Молодого человека, испустившего тот незабываемый крик, мы условно назовем Дэнни Уилсоном, и пусть он будет двадцатидвухлетним студентом колледжа. Он не страдал ни психозами, ни истерией; нет, это был бедный студент — замкнутый, впечатлительный и спокойный. В перерыве группового сеанса психотерапии он рассказал нам историю о человеке по имени Ортиз, выступавшем в то время на лондонской сцене. Этот Ортиз являлся публике, завернутый в пеленки и сосал молоко из бутылки. Все время своего выступления актер громко вопил: «Мама! Папа! Мама! Папа!» Он выкрикивал эти слова во всю недюжинную силу своих легких. В конце выступления он извергал содержимое желудка в пластиковый пакет. Публике тоже раздавали пакеты и советовали посладовать его примеру.
Потрясение, которое Дэнни испытал от увиденною и услышанного в театре, побудило меня попробовать что‑нибудь примитивное, что прежде ускользало от моего внимания. Я попросил Дэнни покричать: «Мама! Папа!» Дэнни отказывался, говоря, что не видит никакого смысла в таком ребяческом действии; кстати, если честно, то я и сам никакого смысла в этом не видел. Но я настаивал на своем, и Дэнни наконец уступил. Начав выкрикивать требуемые слова, он заметно расстроился. Внезапно он рухнул на пол и принялся извиваться, словно в мучительной агонии. У него участилось дыхание, но он продолжал сдавленно выкрикивать: «Мама! Папа!» Эти слова вырывались из его горла почти непроизвольно, с непередаваемым хрипом. Казалось, он пребывает в коме или в гипнотическом трансе. Корчи уступили место мелким судорогам, и наконец несчастный испустил такой душераздирающий и громкий вопль, что дрогнули стены моего кабинета. Весь этот эпизод длился не более нескольких минут, и ни я, ни Дэнни, так и не смогли понять, что же произошло. После того как припадок миновал он сказал мне лишь одно: «Я сделал это! Я сам не знаю, что именно, но я могу чувствовать».
То, что произошло с Дэнни, поставило меня в тупик на несколько месяцев. До этого я проводил сеансы интуитивной терапии в течение семнадцати лет — в качестве психиатра, социального работника и в качестве психолога. Я учился в психиатрической клинике, где следовали заветам Фрейда, и в психиатрическом отделении Госпиталя Ветеранов Администрации, где им следовали не очень старательно. Несколько лет я работал в психиатрическом отделении детской больницы в Лос–Андже- лесе. За все время своей врачебной карьеры мне ни разу не приходилось видеть ничего даже отдаленно похожего. Так как я записал на пленку то достопамятное вечернее занятие, то у меня была возможность снова и снова прослушивать запись, что я и делал на протяжении следующих нескольких месяцев, силясь найти разгадку. Но я не мог ее найти.
#####
◆ ЧТО ТРЕБУЕТСЯ ◆
Напишите продолжение отрывка о крике Дэнни Уилсона, начав сразу после его последнего предложения.

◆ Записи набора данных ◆
#####
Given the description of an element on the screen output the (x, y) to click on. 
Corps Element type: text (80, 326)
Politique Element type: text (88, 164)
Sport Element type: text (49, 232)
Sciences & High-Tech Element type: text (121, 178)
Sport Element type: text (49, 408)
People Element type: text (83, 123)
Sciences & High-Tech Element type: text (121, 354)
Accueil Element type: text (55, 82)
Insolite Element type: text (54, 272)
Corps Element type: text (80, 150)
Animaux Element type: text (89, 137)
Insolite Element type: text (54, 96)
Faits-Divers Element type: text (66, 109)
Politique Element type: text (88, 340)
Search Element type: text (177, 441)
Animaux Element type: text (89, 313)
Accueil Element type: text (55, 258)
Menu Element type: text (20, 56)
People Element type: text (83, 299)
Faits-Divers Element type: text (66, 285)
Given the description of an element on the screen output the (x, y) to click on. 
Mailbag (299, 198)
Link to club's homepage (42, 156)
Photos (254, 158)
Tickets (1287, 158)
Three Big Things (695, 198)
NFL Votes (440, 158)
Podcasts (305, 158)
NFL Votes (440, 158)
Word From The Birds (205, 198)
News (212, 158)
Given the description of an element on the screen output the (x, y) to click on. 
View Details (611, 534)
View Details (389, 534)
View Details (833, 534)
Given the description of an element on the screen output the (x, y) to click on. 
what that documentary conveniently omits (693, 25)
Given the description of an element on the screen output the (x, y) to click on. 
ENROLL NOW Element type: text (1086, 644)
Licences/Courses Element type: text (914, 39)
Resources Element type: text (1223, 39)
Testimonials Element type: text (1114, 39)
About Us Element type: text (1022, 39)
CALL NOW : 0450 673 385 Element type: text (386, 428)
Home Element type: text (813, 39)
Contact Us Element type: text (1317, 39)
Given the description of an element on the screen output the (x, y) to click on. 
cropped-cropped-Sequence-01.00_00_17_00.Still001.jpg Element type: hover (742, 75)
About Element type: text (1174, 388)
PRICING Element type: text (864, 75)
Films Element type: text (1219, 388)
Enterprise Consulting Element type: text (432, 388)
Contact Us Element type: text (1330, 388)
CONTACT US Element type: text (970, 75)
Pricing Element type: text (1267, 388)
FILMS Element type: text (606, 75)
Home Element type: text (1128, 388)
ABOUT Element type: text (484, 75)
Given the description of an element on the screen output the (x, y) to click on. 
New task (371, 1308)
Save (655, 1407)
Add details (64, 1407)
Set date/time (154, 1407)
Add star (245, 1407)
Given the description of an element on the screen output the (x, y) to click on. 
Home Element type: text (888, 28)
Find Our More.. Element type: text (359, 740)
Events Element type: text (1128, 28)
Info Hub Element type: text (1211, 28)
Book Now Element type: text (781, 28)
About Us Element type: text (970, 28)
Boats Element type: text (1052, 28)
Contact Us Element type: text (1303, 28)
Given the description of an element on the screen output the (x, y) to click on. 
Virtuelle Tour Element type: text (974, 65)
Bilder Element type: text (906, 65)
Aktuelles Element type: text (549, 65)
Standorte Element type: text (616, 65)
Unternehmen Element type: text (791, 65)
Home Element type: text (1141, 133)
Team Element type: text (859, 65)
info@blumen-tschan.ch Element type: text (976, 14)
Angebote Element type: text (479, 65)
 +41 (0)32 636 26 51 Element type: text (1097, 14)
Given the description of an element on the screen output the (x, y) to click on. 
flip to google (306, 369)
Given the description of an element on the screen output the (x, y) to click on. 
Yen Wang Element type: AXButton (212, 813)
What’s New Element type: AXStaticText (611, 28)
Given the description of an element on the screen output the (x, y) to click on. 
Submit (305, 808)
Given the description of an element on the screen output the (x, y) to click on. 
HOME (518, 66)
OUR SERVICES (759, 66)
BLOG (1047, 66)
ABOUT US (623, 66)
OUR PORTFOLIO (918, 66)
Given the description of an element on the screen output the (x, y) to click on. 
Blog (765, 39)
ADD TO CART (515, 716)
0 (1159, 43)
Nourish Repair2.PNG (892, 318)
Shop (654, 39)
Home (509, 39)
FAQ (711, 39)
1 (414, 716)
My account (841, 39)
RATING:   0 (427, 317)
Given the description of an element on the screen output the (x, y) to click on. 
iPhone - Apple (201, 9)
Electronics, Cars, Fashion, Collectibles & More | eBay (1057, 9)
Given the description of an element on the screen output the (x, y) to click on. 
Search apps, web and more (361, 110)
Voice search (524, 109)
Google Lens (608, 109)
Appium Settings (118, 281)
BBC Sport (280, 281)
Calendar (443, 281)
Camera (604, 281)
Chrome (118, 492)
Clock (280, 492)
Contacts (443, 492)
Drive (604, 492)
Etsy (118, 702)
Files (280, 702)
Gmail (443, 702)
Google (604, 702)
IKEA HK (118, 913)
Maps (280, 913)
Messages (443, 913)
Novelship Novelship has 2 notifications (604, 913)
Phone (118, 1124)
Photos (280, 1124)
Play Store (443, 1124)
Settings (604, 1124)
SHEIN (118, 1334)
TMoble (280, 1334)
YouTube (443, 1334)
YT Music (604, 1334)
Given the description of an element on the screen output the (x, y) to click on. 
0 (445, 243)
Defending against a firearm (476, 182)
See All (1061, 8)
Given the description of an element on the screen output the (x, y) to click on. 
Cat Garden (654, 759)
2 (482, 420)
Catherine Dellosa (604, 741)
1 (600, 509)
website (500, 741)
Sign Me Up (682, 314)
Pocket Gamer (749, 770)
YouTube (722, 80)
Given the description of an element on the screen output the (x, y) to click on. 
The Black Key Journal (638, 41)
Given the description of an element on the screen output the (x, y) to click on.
#####
◆ МЕСТО ДЛЯ ОТВЕТА ◆
Однако вскоре мне выпала возможность узнать об этом феномене несколько больше.
Один из моих пациентов, тридцатилетний мужчина, которого я здесь назову Гэри Хиллардом, с большим чувством рас
сказывал мне о своих родителях, которые постоянно ругались, не любили его и вообще испортили ему жизнь. Я попросил его громко позвать родителей. Пациент отказался. Он «знал», что родители не любили его, так какой же прок их звать? Я упросил его пойти навстречу моему капризу. Скрепя сердце и не особо стараясь, он принялся звать мамочку и папочку. Вскоре я заметил, что дыхание его стало чаще и глубже. Его зов превратился в полностью непроизвольный акт, он принялся извиваться, содрогаться в конвульсиях, а потом испустил ужасный крик.
Мы оба испытали подлинное потрясение. То, что, как я полагал, было случайностью, идиосинкразической реакцией одного пациента, почти в точности повторилось у другого.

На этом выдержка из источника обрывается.